Vengono impiegati per aiutare i fumatori a contrastare la dipendenza dal fumo, ma potrebbero essere utili anche a chi ha problemi di dipendenza da alcol. La terapia sostitutiva della nicotina, la vareniclina e la citisina potrebbero infatti ridurre significativamente anche l’assunzione di alcol. A scoprirlo è stato un gruppo di ricercatori del Vanderbilt University Medical Center (VUMC), della Boston University School of Medicine, del Boston Medical Center e della First Pavlov State Medical University di San Pietroburgo, in Russia. I risultati, pubblicati sul Journal of American Medical Association Network Open, potrebbero aprire la strada a un nuovo approccio per combattere, anche contemporaneamente, due delle forme di dipendenza più diffuse.

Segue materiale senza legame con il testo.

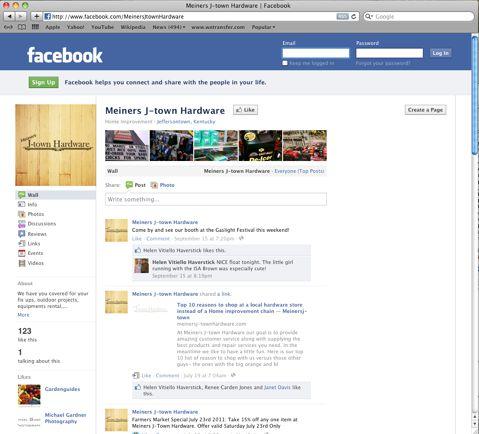Open the Reviews sidebar item
Image resolution: width=479 pixels, height=434 pixels.
point(32,234)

Nello studio sono state coinvolte 400 persone che convivono con l’HIV. I partecipanti sono stati seguiti per 12 mesi, durante i quali i membri del gruppo di controllo hanno ricevuto un placebo. Stando a quanto emerge dall’indagine, i tre farmaci potrebbero svolgere un ruolo importante nel ridurre il consumo di alcol e il fumo allo stesso tempo. Dopo tre mesi, riportano gli autori, la dipendenza di alcol e fumo risultava diminuita in tutti i sottogruppi che avevano assunto la terapia sostitutiva della nicotina, la vareniclina o la citisina. “Alcol e fumo rappresentano spesso un problema congiunto – osserva Hilary Tindle del VUMC – l’idea che un solo farmaco possa essere efficace per trattare entrambe le dipendenze è molto interessante e potrebbe ridurre il rischio di malattie cardiovascolari, cancro e altre conseguenze negative per la salute”.

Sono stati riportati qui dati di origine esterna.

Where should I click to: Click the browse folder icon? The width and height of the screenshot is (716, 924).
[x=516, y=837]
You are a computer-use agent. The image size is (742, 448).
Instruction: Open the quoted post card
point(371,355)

“La coorte che abbiamo considerato – aggiunge Matthew Freiberg, del VUMC – conviveva con l’HIV e mostrava un alto carico di epatite, dipendenze e problemi di salute mentale. Questi pazienti sono spesso esclusi dalle sperimentazioni sui farmaci. Speriamo che il nostro lavoro possa portare benefici a questa fascia della popolazione”. I meccanismi che portano i tre farmaci anti-fumo a contrastare la dipendenza da alcol non sono ancora chiari. Studi su modelli animali mostrano il coinvolgimento di un tipo di recettore molto specifico, che è appunto l'obiettivo dei tre i farmaci in studio. Gli esperti sottolineano che sarà necessario confermare questi dati preliminari, che risultano tuttavia molto promettenti.